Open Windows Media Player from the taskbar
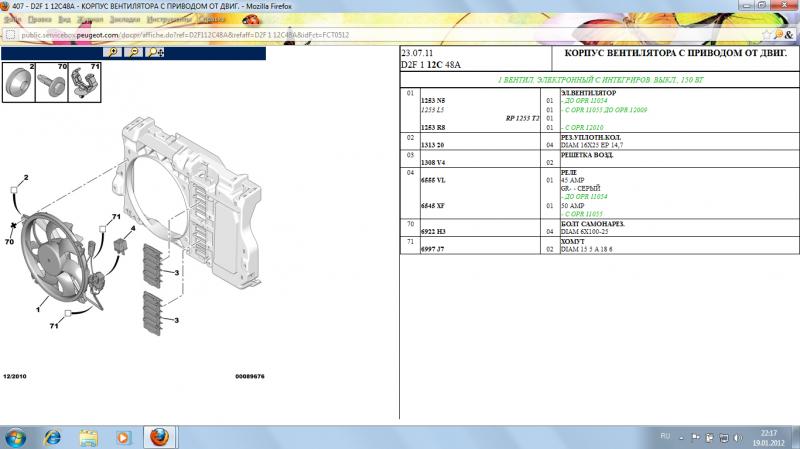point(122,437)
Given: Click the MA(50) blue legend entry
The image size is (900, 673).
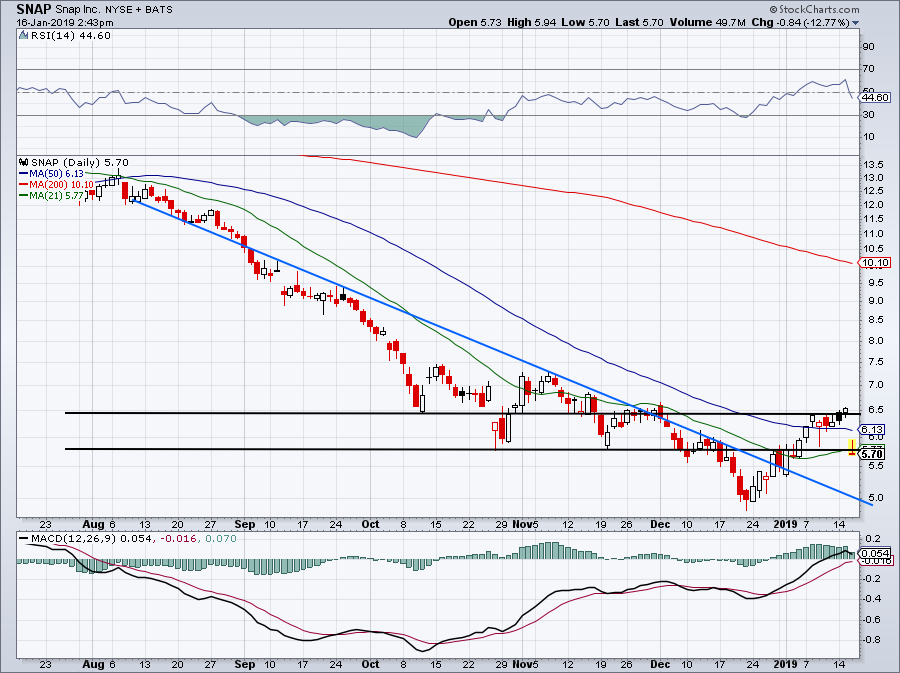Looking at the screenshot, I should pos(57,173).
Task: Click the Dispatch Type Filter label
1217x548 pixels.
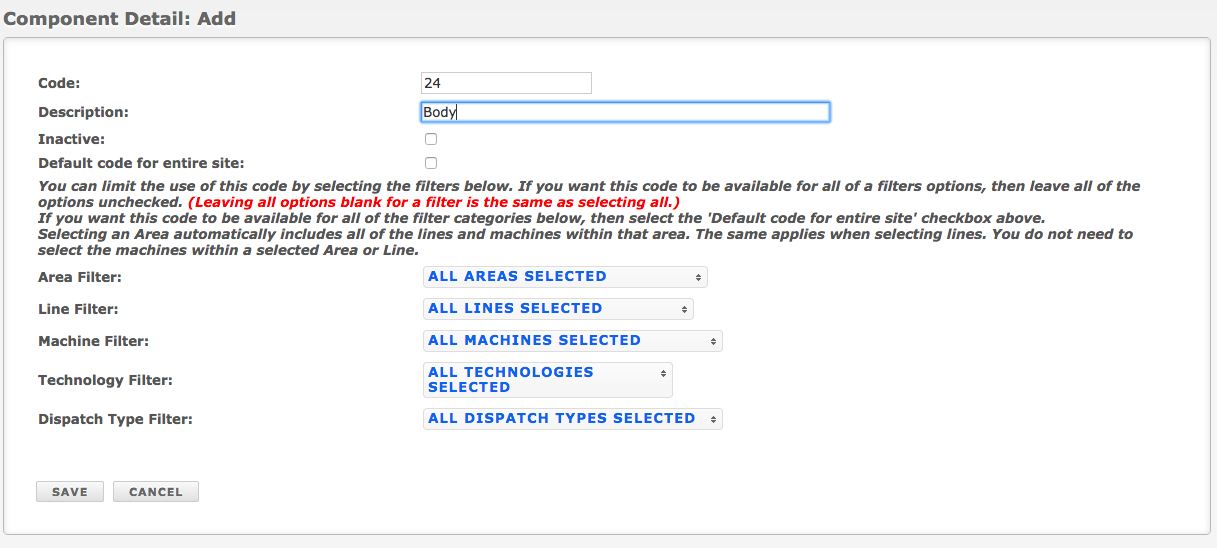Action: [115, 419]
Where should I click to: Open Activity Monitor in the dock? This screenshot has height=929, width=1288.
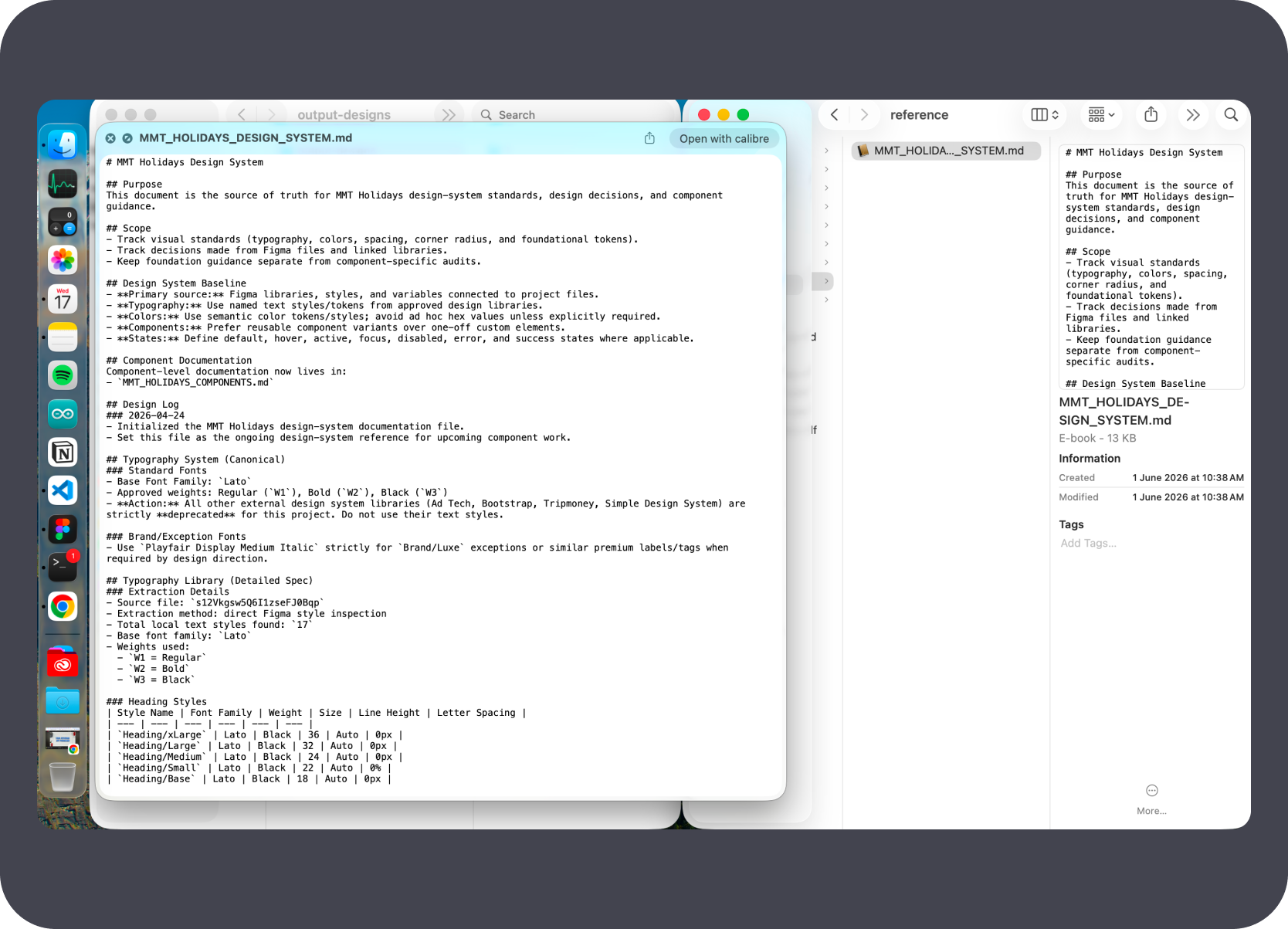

——————

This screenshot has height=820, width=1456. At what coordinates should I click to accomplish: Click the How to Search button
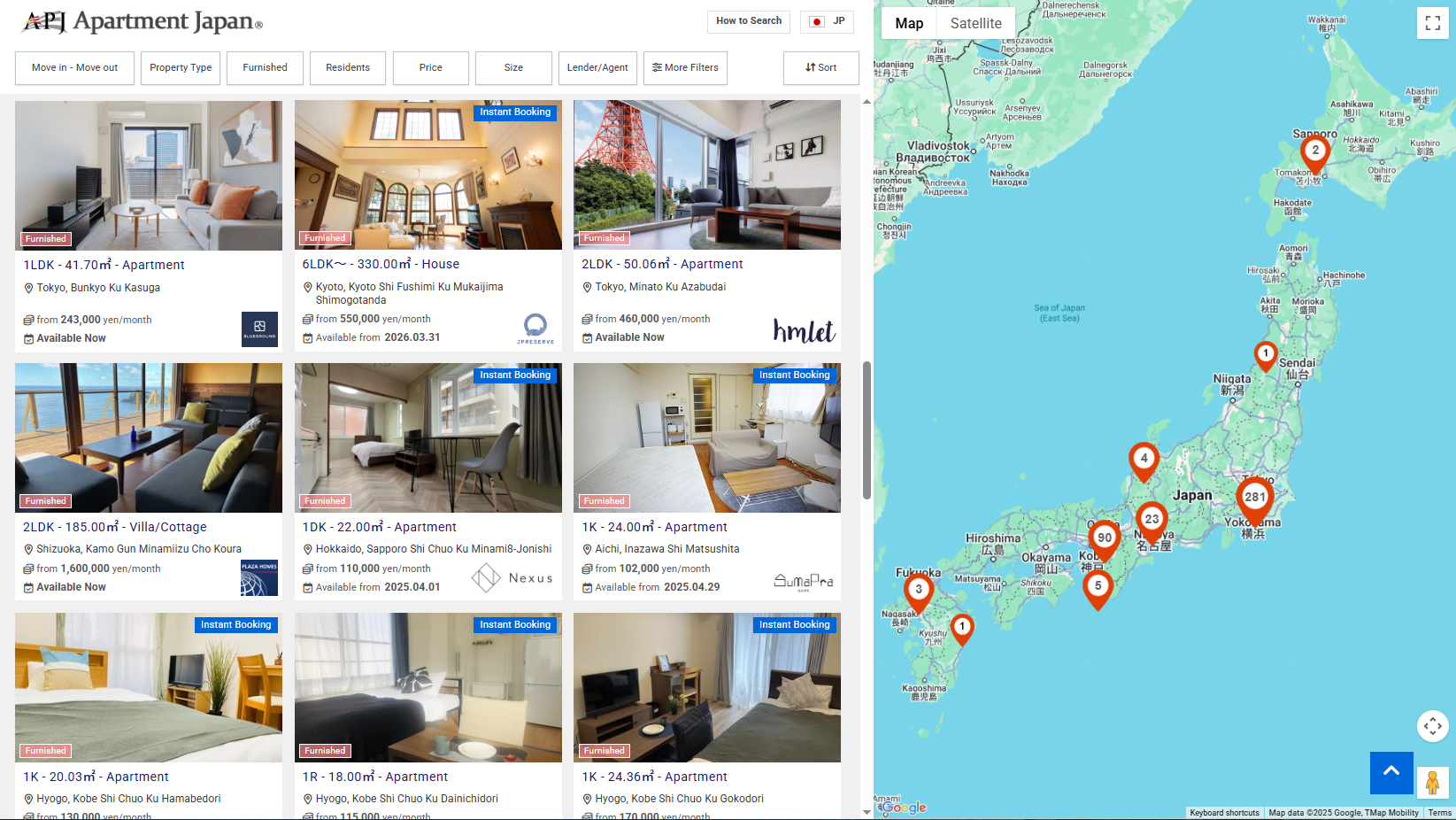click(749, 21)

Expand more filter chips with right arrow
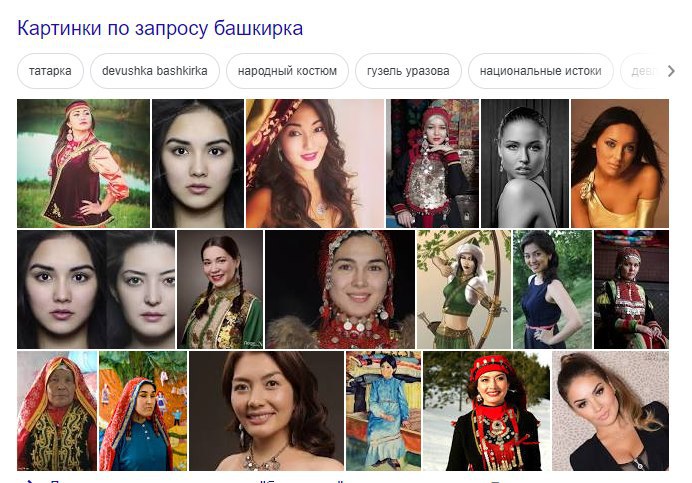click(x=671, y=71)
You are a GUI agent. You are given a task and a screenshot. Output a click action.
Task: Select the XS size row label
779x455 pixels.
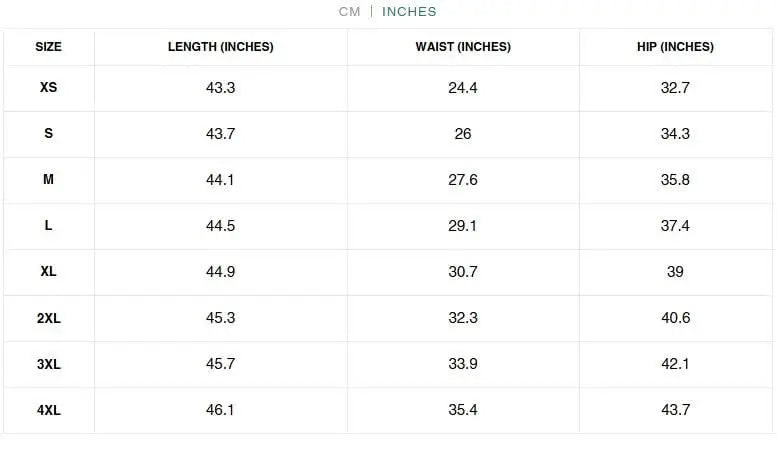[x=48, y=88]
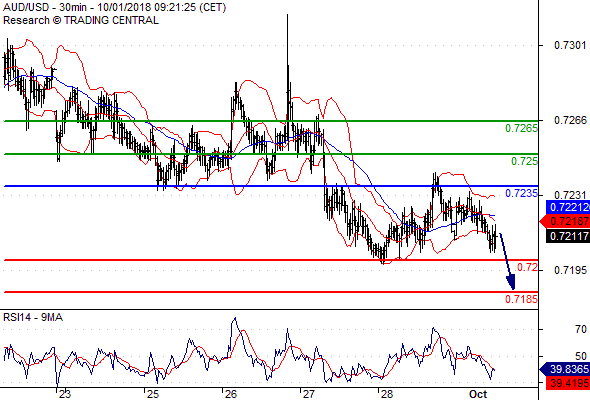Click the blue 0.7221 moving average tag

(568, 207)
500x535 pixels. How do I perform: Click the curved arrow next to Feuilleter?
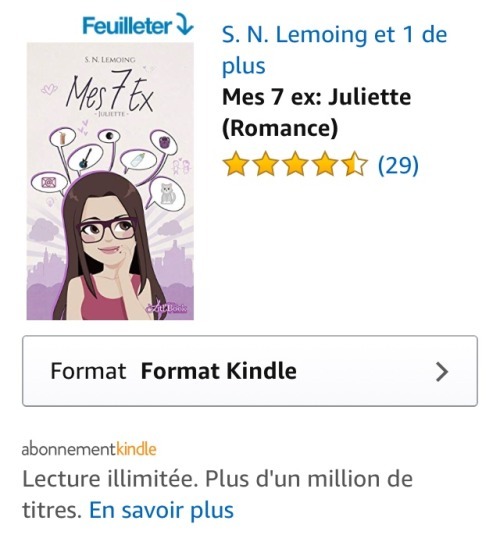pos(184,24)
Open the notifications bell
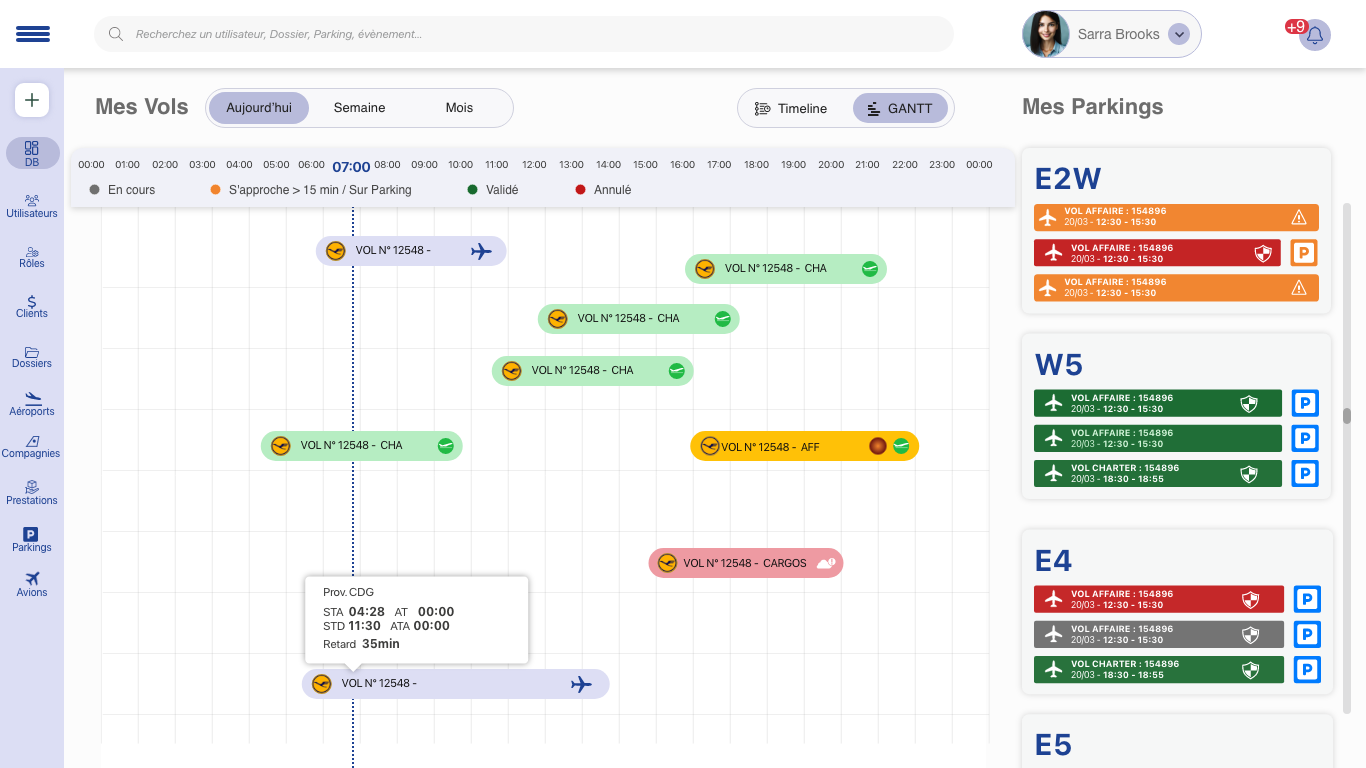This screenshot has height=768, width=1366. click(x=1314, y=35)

——————

▶ About this exercise:
In the listing above, find the line with "Open Windows Media Player from the taskbar" and the line with "Where should I". Set down both and every line between them, minus the pictures.

▶ Completed exercise:
Open Windows Media Player from the taskbar
point(122,437)
Given: Click the MA(50) blue legend entry
The image size is (900, 673).
Looking at the screenshot, I should pos(57,173).
Task: Click the Dispatch Type Filter label
1217x548 pixels.
Action: [115, 419]
Where should I click to: Open Activity Monitor in the dock? This screenshot has height=929, width=1288.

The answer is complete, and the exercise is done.